CRM, email, development and testing are part of the list of technologies that can migrate to the cloud and allow improvements to business.
As the discussion on cloud computing becomes more intense, a clear issue that we will have is: within two to three years, many critical systems will be running on clouds Even big companies will adopt public clouds with greater intensity, creating hybrid clouds, with part of applications running on private clouds and public clouds in part.
CEOs, CFOs CIOs want to make more effective use of public cloud servers because the model has the power to reverse fixed costs into variable. Moreover, concerns about security and privacy, and a sense of loss of control of internal data, prevents companies change aggressively for cloud.
When the suspicion of security is unsuccessful, the issues to be resolved are the integration and interoperability between different clouds, and between on-premise applications that will run on private clouds. Companies do not want to get locked into a single cloud provider. Seek freedom to move between private and public clouds, and switch vendors according to computing needs, whether they are growing or shrinking. And then, governance of the environment in clouds becomes an additional challenge.
So remember: Having a strategy for adopting public cloud is critical so you should not try to implement it on projects, just to experience the model, without having clearly defined steps.
Choices of the cloud model will increasingly be made in accordance with corporate policies and characteristic services. Here are some cases of adoption of typical public cloud.
1. Development and Testing
One of the first solutions that the company should consider in public cloud is development and testing. In the absence of virtualization, application and database servers can occupy each physical server, with utilization levels of around 10%. Even with the virtualization, the machine can be under-utilized, since the data amount of test equipment in use is lower, compared to that generated during the production phase.
Test data can run these test and development servers, but should also be moved comfortably to the public cloud. In addition, you will only pay for the use. Agile development methodologies, code branching and continuous integration, which require a lot of code and versions, require a large number of application and database servers in parallel.
Moving all these equipment to public clouds makes sense, experts say. Not only the organization pays only when using the services, but network latency, storage costs and performance will also be less of a concern.
2. Platform Development Services
Organizations embrace the principle of DevOps [+ development operations], and increasingly use wire-frames, design, agile project management, automated testing tools and development platforms for continuous integration.
As noted, these services belong to the public cloud, making it easier for developers to eliminate them or request them when needed.
3. Servers Training
Servers training become easier to set up early in training and then can be returned to the end. They may also contain test data instead of real data. From a console, cloud provisioning tools can create or restore servers in the public cloud in minutes.

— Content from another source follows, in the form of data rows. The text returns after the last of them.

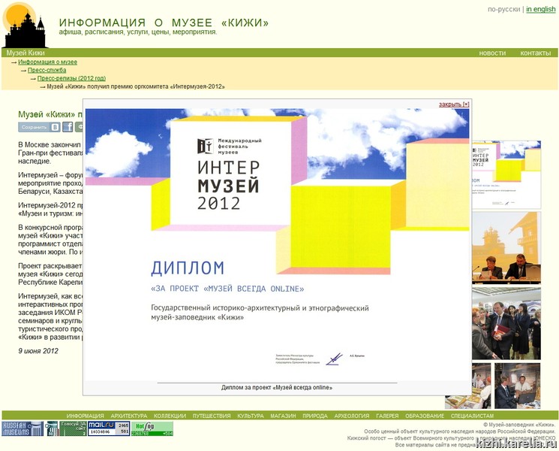Share the article via Facebook icon
559x451 pixels.
[68, 127]
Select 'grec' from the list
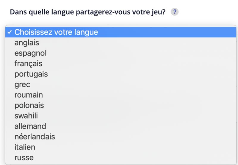 click(22, 85)
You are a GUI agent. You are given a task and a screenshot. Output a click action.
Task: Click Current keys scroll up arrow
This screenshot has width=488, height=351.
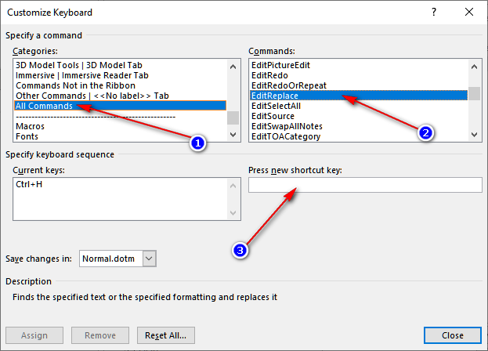coord(233,186)
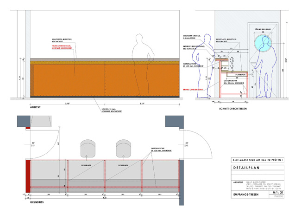Select the dark gray wall block top-left of plan

[23, 121]
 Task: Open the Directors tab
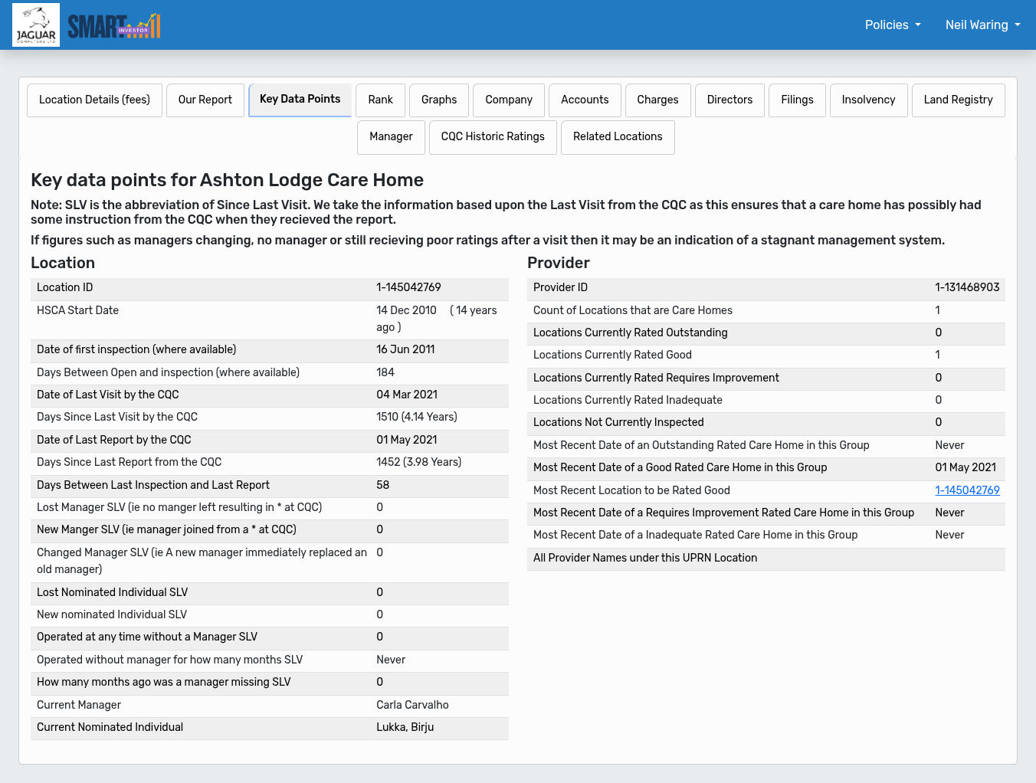pos(729,100)
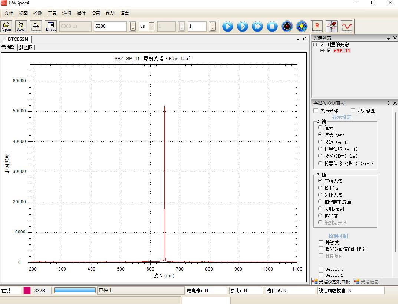Collapse the 测量的光谱 tree node
398x304 pixels.
(315, 45)
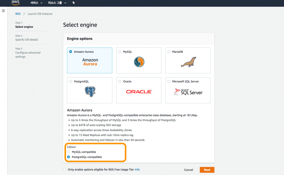
Task: Go to RDS breadcrumb link
Action: point(18,14)
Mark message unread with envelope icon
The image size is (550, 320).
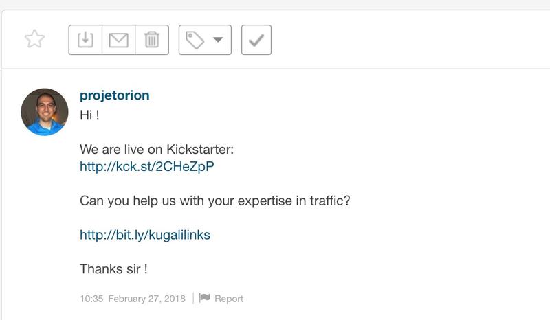click(119, 40)
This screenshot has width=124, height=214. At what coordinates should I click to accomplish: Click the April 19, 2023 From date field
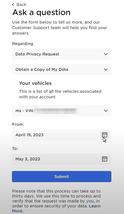(x=62, y=135)
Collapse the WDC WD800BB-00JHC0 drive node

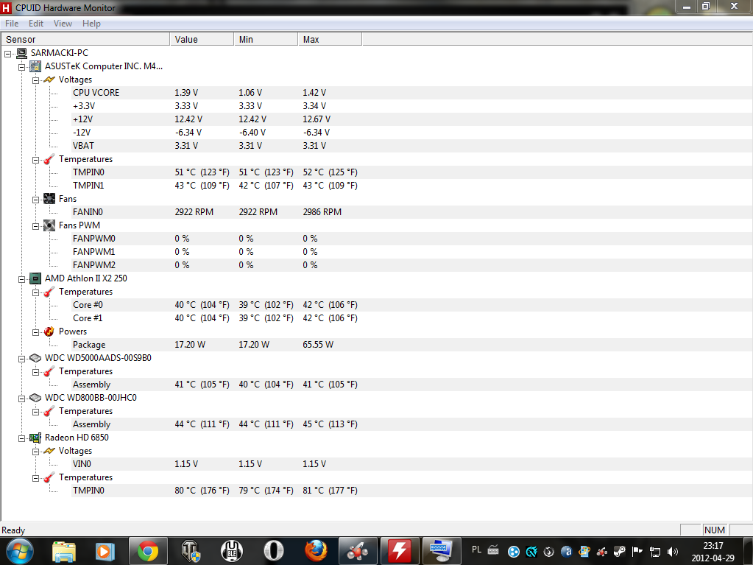coord(21,398)
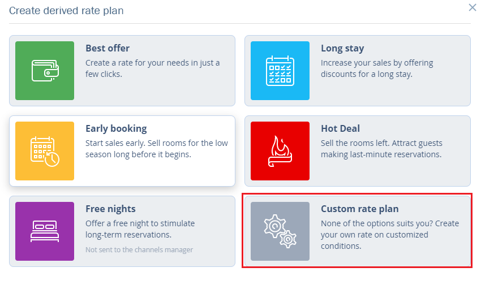Open the Best offer title link

click(x=108, y=48)
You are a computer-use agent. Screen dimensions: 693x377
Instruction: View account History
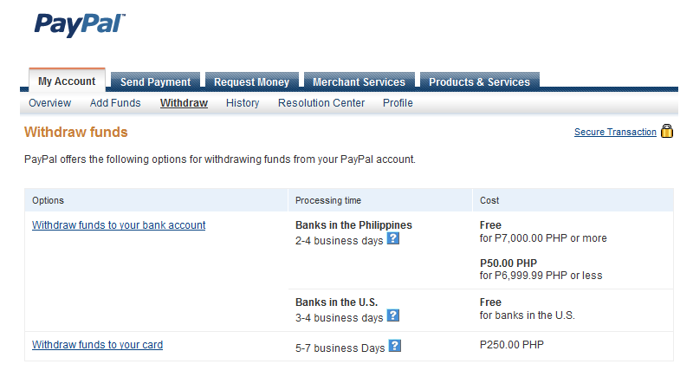point(243,103)
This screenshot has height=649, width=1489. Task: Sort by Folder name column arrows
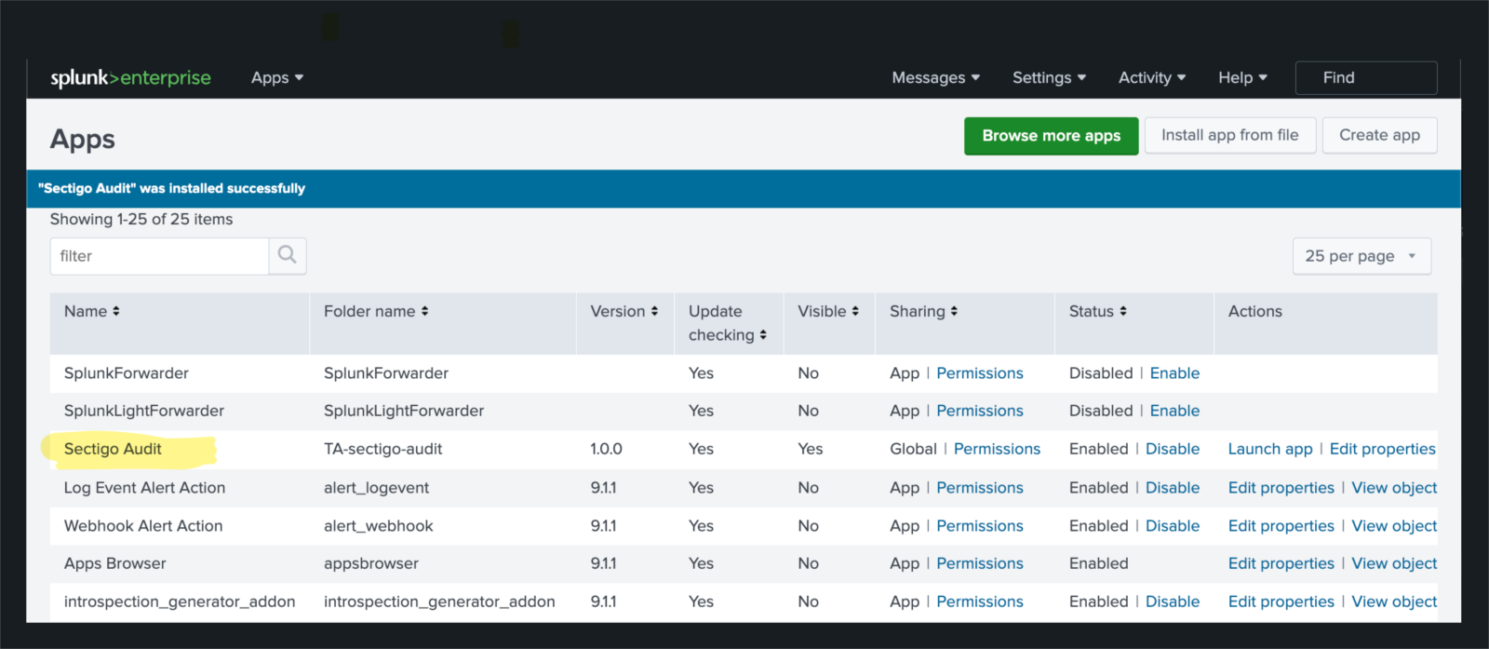pos(424,311)
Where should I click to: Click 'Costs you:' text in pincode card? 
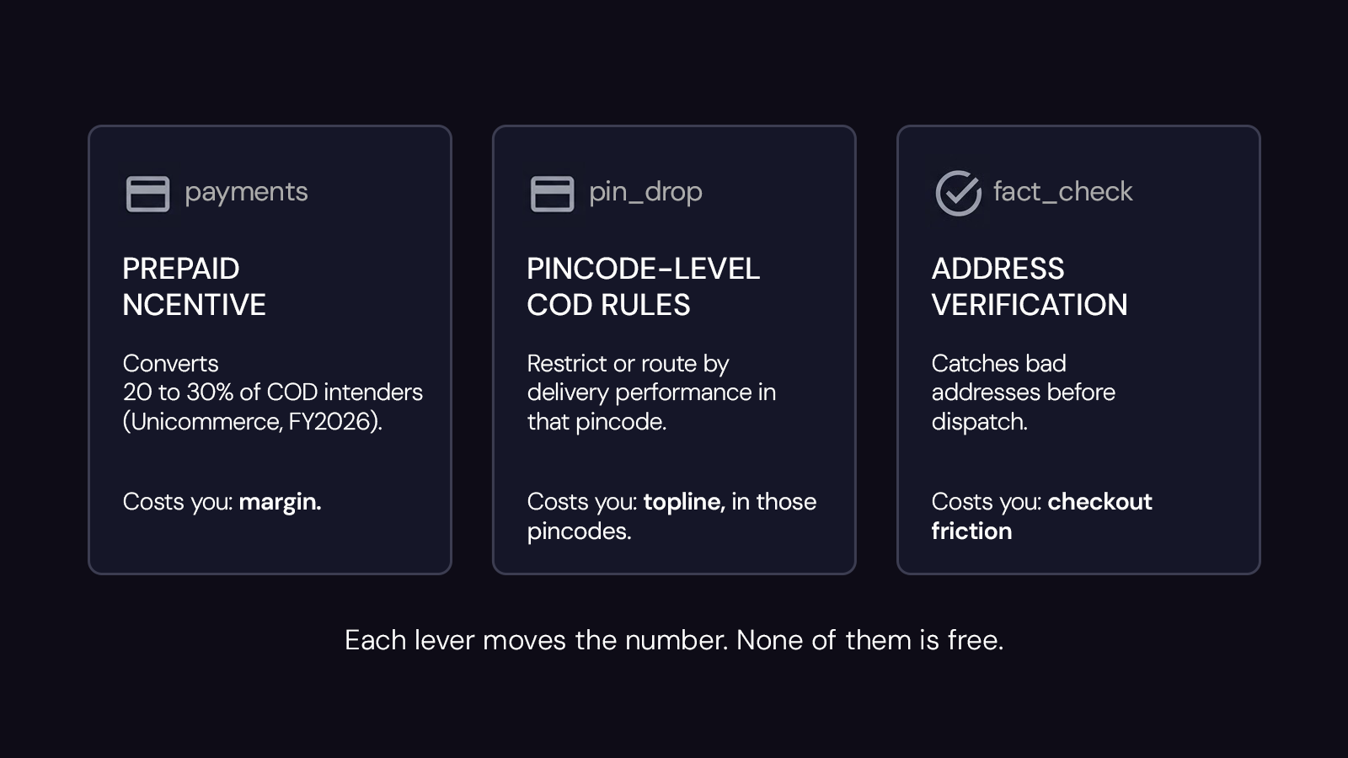click(582, 502)
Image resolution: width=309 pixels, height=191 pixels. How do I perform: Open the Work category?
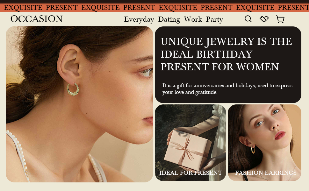click(193, 19)
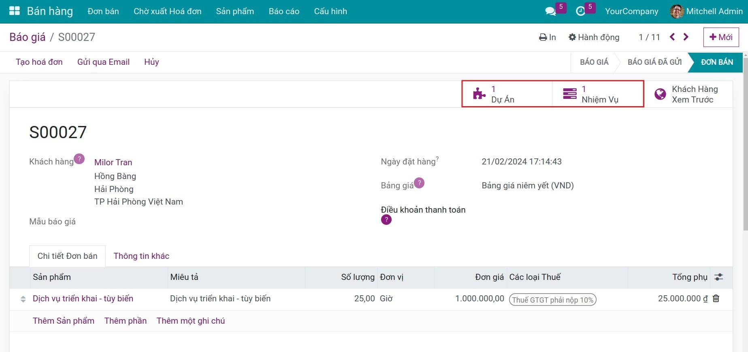Open the apps grid home menu

pyautogui.click(x=15, y=11)
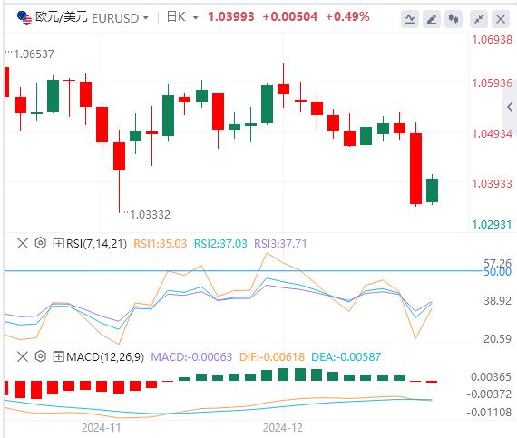Screen dimensions: 517x438
Task: Select the drawing pencil tool
Action: (x=432, y=19)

These tools are also ripe for the creation of self-catering.
4. Big Data Projects
When The New York Times had to convert their entire files to PDF format, some years ago, used the public cloud. Opted for hundreds of servers and the job was done in just 24 hours.
If a large data project requires 10,000 servers and the work must be done in a few days or even hours, then public cloud may be the right choice. That’s because it cannot make sense for any organization to buy many physical servers, even if they are virtual.
Company Info, product photos, pricing information, brochures and other content are often hosted in the public cloud. The level of security and privacy in a public cloud may be more than enough to pass the information to the public.
6. Customer Relationship Management (CRM)
CRM tools which are already in the cloud should work fine on the public network for client management and prospecting. Usually, they are not strongly integrated with other systems, email, sales and purchase management, making it more easy to migrate it to the public cloud.
7. Projects, Expense Reports and Time Management
As like CRM, these three support applications can smoothly jump to the cloud.
However, if the organization is concerned about the safety and privacy of data, sales and finances can limit the data to a private cloud infrastructure, while reports of project management, time and expense management applications go to the public cloud.
Thus, the company can release a large amount of dedicated servers hosting in a private cloud for mission-critical applications.
For years, large companies use cloud-based email services to store old messages. Now, it’s only a matter of time before all the emails from companies move towards the same direction, especially for those who use Microsoft Exchange, Zimbra or Office365 servers.
9. Human Resources
Move few applications used by the company to the public cloud frees resources of private cloud for production and other uses. The management of recruitment, benefits administration and HR applications are natural candidates for public cloud.
10. Antispam and Antivirus
Many organizations use cloud services that perform anti-spam and antivirus filtering. Even though these services are hosted by the organization, it may be appropriate to send them to the public cloud.